Doctors say it is high time that depression is openly spoken about so that timely treatment can save lives.
“It is very important to pick up the tell-tale signs of depression and suicide. Depression is more common than cough and cold and if not treated on time, it can have severe implications,” said Dr Harish Shetty, Psychiatrist, Dr LH Hiranandani Hospital.
In its new global health estimates, the World Health Organization (WHO) said suicide is the second leading cause of death in people aged between 15 to 29 years.
Speaking about why those between 15 to 29 years are more prone to suicide and depression, Dr Hozefa Bhinderwala believes that in this age group, the person acquires skill sets on which their productivity for rest of the life depends.
“They believe that these set of skills will be the source of earning livelihood. If things don’t work as per their expectations, they might get depressed,” said Bhinderwala.

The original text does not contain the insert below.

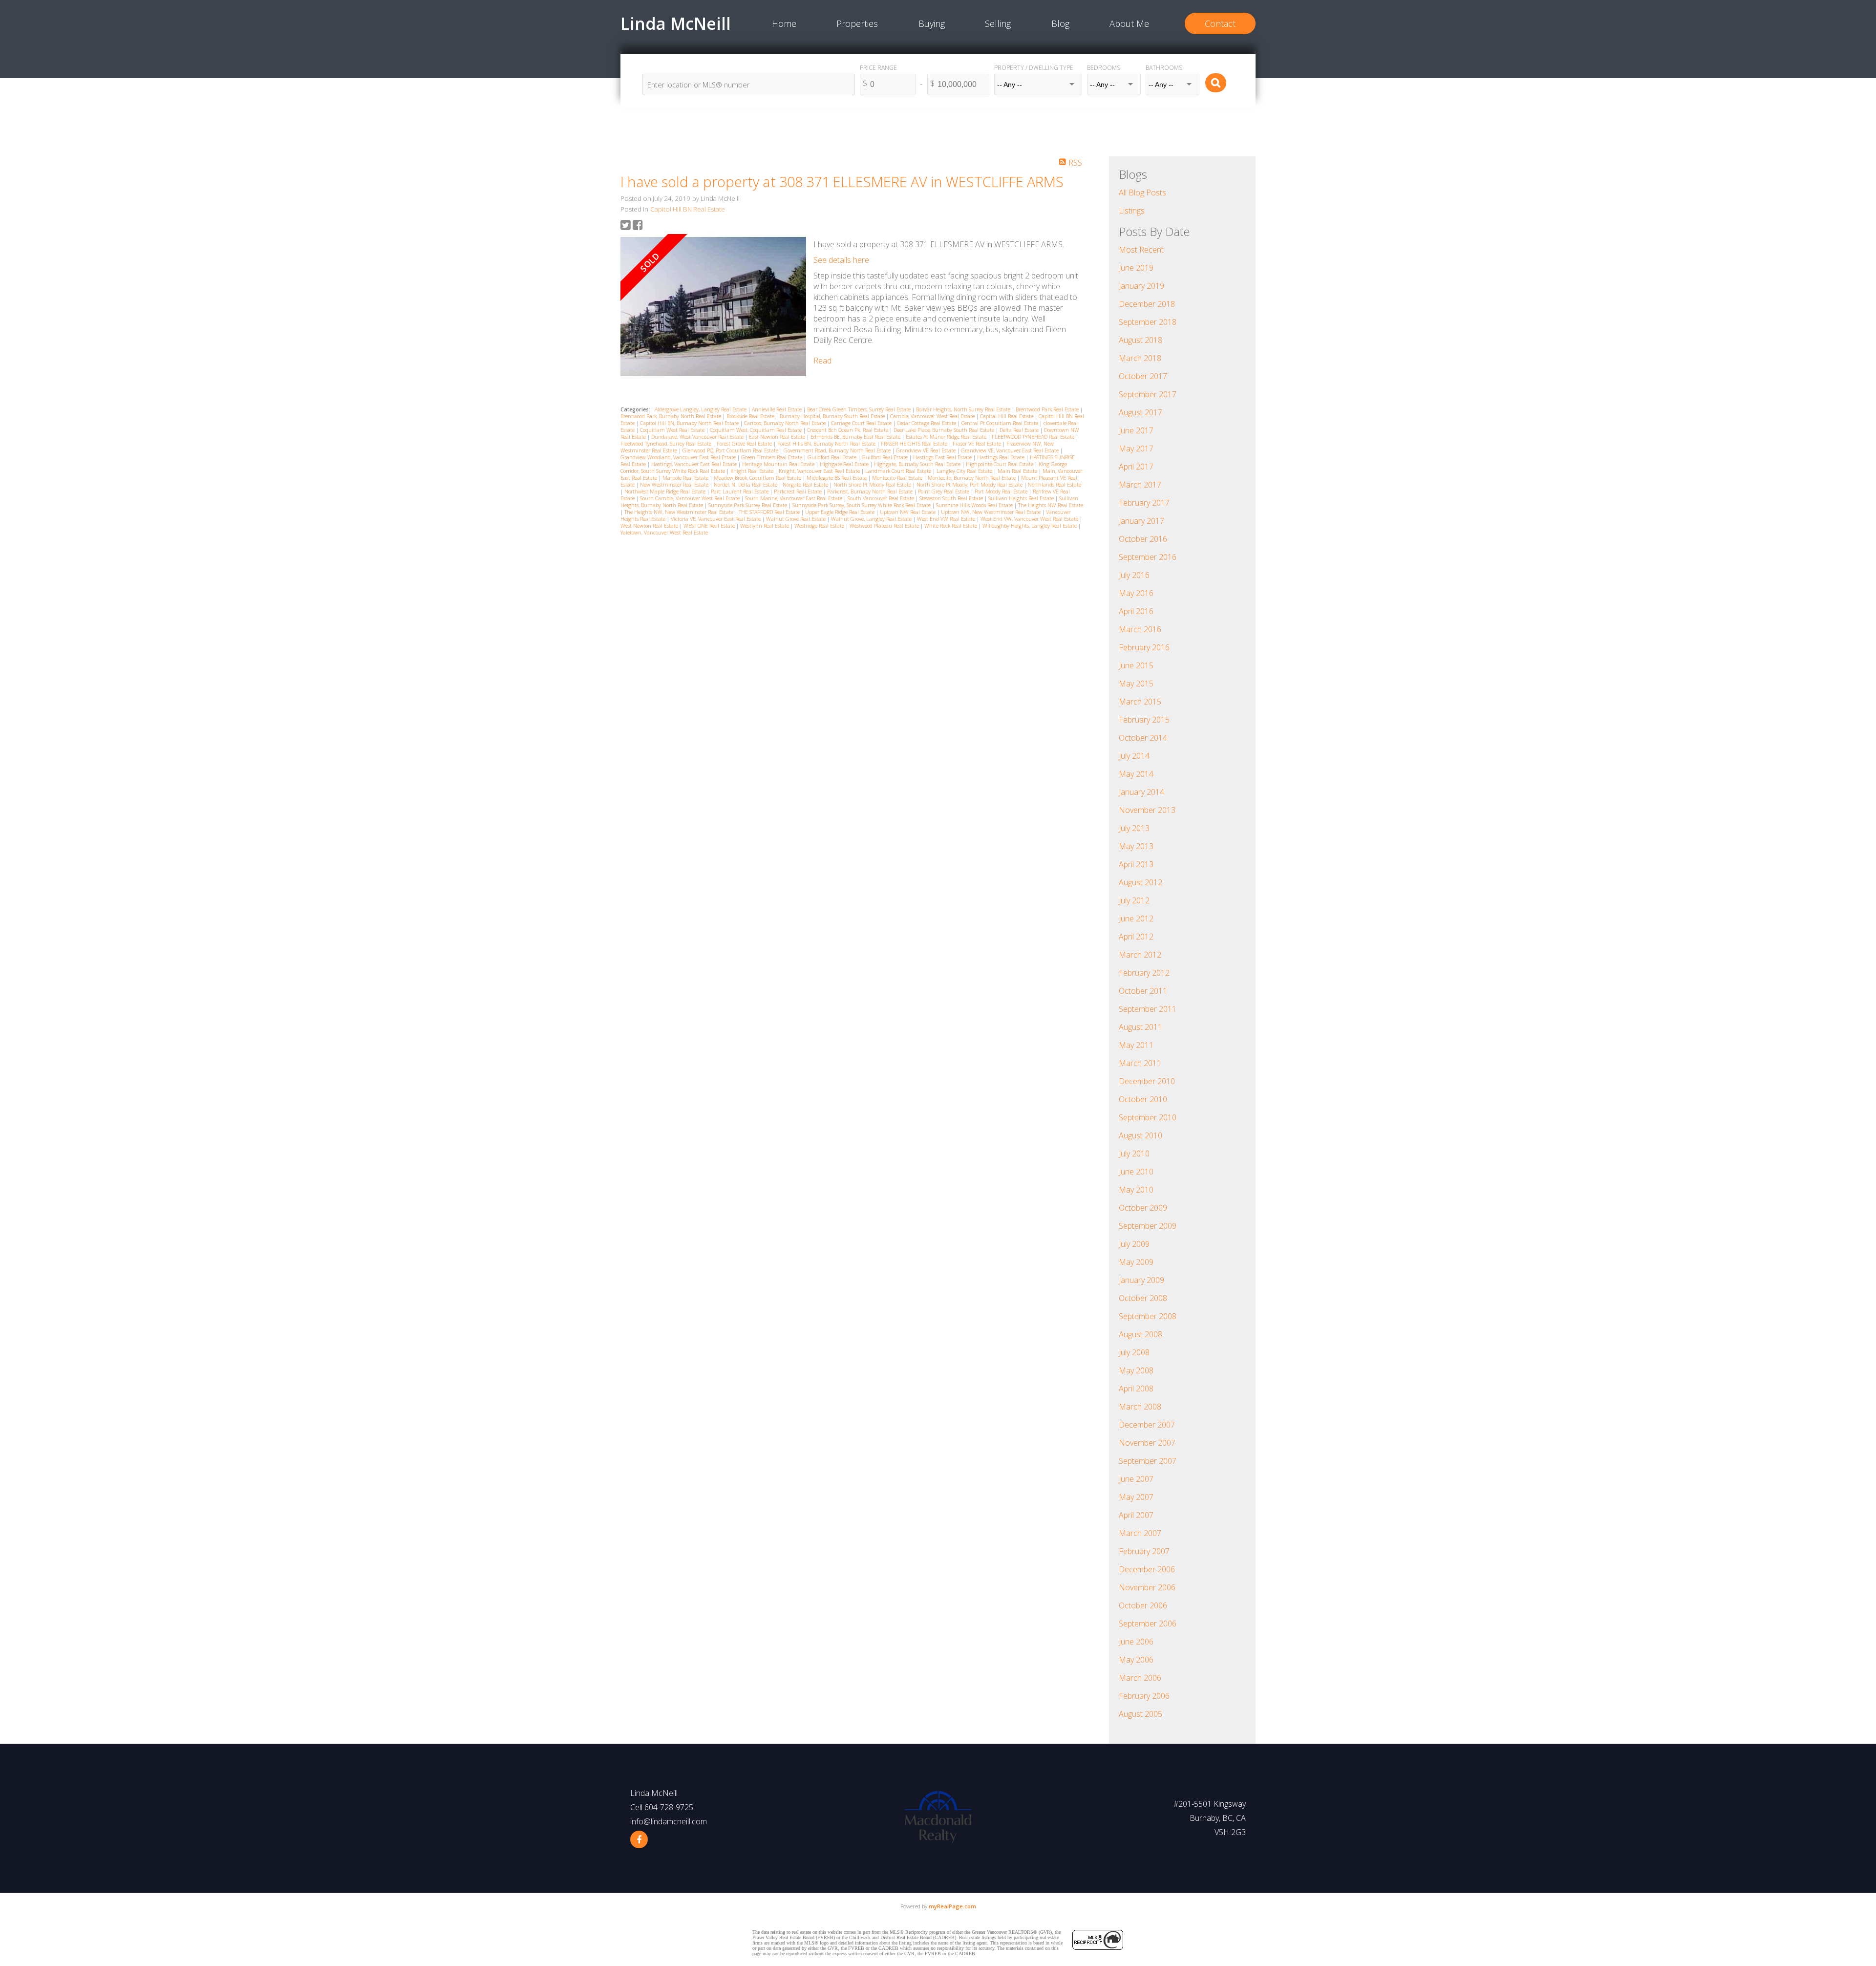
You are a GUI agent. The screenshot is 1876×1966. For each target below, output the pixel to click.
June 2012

He said this is also an age where one gets attracted to opposite sex and can undergo depression in case they face rejection.
“One needs to have the ability to cope with such low phases in life. Also, with advent of technology and social media, comparing one’s life with others is common. While social media has brought people closer, it has made most of us socially isolated from peers and family members and that is fuelling depression,” said Bhinderwala.
Terming suicide as a major bio-psycho-social issue, the WHO study said with more than 1,00,000 deaths, India is now heading towards becoming the global capital of suicide.
“There is an urgent need to have suicide prevention programmes in schools and colleges. Every day, in India, 16 people commit suicide. A person speaking about suicide has to be taken seriously. It is a cry for help,” said Dr Anjali Chhabria, Psychiatrist and author of the book ‘Death is not the answer’.
“Youngsters have started making the virtual world an integral part of their lives and are forgetting the difference between reality and virtual arena. Also, as might be in this case, alcohol and drugs definitely make mentally unstable people more prone to these kinds of judgement errors. In India, self-harm is the leading cause of death as per the Lancet 2016,” said Dr Sagar Mundada, Psychiatrist.